Your instructions: Write each line word for word, from the line that contains "Open the Timelines panel" through the last line of the material below.

Extracted material:
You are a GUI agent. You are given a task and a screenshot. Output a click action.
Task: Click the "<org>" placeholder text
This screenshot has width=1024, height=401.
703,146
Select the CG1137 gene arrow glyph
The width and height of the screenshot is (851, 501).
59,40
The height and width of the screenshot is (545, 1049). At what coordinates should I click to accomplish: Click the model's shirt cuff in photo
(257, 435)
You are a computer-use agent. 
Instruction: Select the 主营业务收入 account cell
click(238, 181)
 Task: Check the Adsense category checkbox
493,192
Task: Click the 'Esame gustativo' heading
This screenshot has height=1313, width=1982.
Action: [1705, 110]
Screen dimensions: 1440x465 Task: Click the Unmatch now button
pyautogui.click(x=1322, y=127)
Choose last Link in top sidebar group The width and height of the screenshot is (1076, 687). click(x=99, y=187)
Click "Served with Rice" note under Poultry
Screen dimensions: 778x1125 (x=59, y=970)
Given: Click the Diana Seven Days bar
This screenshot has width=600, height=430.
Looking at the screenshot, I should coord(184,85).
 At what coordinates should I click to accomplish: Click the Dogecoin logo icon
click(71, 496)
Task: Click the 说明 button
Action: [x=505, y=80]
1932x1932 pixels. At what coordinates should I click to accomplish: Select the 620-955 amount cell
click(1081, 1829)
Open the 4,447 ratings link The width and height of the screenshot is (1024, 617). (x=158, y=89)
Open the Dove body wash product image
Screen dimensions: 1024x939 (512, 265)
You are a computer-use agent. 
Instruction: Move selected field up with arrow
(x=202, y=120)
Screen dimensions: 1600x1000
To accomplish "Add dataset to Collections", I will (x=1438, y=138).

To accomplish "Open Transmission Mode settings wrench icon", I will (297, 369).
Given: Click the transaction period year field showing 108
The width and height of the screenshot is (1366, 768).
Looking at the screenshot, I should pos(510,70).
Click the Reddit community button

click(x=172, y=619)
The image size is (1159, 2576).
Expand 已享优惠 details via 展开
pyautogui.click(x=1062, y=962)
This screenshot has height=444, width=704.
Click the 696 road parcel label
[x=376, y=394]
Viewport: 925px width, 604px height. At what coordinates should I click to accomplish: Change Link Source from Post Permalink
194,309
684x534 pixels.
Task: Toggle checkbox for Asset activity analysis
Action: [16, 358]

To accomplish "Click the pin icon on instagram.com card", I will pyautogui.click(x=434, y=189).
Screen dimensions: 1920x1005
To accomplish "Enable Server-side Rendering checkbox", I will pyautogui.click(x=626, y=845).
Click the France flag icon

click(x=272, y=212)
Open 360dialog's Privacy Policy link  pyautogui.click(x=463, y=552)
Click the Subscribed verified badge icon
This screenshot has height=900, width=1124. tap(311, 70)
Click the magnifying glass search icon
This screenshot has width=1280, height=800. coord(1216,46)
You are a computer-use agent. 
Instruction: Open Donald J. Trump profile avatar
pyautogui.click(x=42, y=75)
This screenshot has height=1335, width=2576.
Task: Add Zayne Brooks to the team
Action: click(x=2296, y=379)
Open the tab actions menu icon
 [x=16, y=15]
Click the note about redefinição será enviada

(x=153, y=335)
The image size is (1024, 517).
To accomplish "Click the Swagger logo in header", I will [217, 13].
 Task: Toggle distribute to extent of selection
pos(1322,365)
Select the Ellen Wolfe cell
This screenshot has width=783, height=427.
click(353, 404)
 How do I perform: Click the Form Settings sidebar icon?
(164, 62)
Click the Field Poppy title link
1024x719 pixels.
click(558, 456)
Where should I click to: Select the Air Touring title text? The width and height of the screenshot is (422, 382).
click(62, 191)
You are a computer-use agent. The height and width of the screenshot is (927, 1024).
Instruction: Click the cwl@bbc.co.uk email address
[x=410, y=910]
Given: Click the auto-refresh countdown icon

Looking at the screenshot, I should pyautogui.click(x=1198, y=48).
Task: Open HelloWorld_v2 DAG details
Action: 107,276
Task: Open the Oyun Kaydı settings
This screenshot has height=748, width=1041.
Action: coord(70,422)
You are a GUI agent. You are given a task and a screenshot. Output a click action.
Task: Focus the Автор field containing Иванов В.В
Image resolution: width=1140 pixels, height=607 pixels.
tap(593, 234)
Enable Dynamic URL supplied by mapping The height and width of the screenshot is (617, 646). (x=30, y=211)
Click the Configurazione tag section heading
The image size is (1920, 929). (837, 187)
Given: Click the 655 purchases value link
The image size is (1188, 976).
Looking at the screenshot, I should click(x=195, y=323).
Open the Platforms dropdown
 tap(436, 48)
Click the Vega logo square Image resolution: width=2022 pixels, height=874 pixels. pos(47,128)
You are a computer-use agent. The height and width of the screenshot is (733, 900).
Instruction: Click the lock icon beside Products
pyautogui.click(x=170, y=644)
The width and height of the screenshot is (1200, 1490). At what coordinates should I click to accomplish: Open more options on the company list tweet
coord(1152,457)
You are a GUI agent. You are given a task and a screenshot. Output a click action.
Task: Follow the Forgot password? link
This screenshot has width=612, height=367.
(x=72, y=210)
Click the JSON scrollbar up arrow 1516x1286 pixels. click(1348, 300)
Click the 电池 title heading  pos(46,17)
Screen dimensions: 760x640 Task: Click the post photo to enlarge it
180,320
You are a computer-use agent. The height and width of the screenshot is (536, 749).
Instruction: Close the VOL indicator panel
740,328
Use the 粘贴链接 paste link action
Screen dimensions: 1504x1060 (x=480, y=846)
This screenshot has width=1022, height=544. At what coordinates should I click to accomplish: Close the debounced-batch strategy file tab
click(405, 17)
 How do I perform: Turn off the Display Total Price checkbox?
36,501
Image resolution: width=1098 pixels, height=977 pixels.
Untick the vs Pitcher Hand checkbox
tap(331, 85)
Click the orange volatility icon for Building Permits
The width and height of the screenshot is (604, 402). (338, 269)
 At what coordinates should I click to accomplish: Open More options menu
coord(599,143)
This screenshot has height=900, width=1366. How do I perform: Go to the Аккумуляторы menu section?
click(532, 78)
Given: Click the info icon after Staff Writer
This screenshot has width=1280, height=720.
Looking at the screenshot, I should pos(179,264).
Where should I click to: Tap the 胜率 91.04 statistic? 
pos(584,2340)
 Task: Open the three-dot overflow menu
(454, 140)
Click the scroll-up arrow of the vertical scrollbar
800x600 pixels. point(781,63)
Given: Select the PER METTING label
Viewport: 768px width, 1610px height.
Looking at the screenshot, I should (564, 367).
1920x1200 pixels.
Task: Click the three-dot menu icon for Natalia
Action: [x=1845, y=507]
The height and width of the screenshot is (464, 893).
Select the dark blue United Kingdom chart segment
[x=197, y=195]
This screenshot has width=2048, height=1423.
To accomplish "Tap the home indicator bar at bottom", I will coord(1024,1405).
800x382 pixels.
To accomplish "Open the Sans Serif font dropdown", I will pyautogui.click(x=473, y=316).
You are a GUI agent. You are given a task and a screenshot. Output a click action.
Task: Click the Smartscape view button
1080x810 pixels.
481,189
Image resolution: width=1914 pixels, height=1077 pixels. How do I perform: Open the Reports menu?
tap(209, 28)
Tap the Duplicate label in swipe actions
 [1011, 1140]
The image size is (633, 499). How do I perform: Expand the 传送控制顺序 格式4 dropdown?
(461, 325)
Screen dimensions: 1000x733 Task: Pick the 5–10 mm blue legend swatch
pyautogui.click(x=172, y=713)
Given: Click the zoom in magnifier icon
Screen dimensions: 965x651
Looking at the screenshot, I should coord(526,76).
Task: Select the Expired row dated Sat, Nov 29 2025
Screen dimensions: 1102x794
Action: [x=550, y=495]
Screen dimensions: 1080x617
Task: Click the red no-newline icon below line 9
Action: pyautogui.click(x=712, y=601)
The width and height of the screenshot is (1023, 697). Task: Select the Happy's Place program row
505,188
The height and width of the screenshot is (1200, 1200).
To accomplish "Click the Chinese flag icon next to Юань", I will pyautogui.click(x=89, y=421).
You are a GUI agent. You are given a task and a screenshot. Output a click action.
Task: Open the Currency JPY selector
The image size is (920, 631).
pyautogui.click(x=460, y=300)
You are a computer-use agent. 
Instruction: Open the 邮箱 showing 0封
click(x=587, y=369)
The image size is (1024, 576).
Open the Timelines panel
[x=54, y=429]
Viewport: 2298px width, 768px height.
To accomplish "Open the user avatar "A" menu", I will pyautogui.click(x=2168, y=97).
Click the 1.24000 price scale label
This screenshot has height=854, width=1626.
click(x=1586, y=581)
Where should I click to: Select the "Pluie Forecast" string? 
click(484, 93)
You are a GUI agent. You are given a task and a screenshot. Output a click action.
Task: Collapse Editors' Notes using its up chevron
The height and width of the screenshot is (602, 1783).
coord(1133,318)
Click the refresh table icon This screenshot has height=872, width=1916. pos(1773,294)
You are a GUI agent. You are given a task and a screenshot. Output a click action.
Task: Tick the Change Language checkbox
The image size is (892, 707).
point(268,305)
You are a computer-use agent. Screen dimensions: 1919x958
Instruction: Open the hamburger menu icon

Output for this exercise:
Open the Timelines panel
[x=54, y=429]
Viewport: 2298px width, 768px height.
To accomplish "Open the user avatar "A" menu", I will pyautogui.click(x=2168, y=97).
Click the 1.24000 price scale label
This screenshot has height=854, width=1626.
click(x=1586, y=581)
Where should I click to: Select the "Pluie Forecast" string? 
click(484, 93)
You are a GUI agent. You are given a task and a screenshot. Output a click action.
Task: Collapse Editors' Notes using its up chevron
The height and width of the screenshot is (602, 1783).
coord(1133,318)
Click the refresh table icon This screenshot has height=872, width=1916. pos(1773,294)
You are a GUI agent. You are given a task and a screenshot. Output a click action.
Task: Tick the Change Language checkbox
The image size is (892, 707).
point(268,305)
You are a computer-use agent. Screen dimensions: 1919x958
Instruction: Open the hamburger menu icon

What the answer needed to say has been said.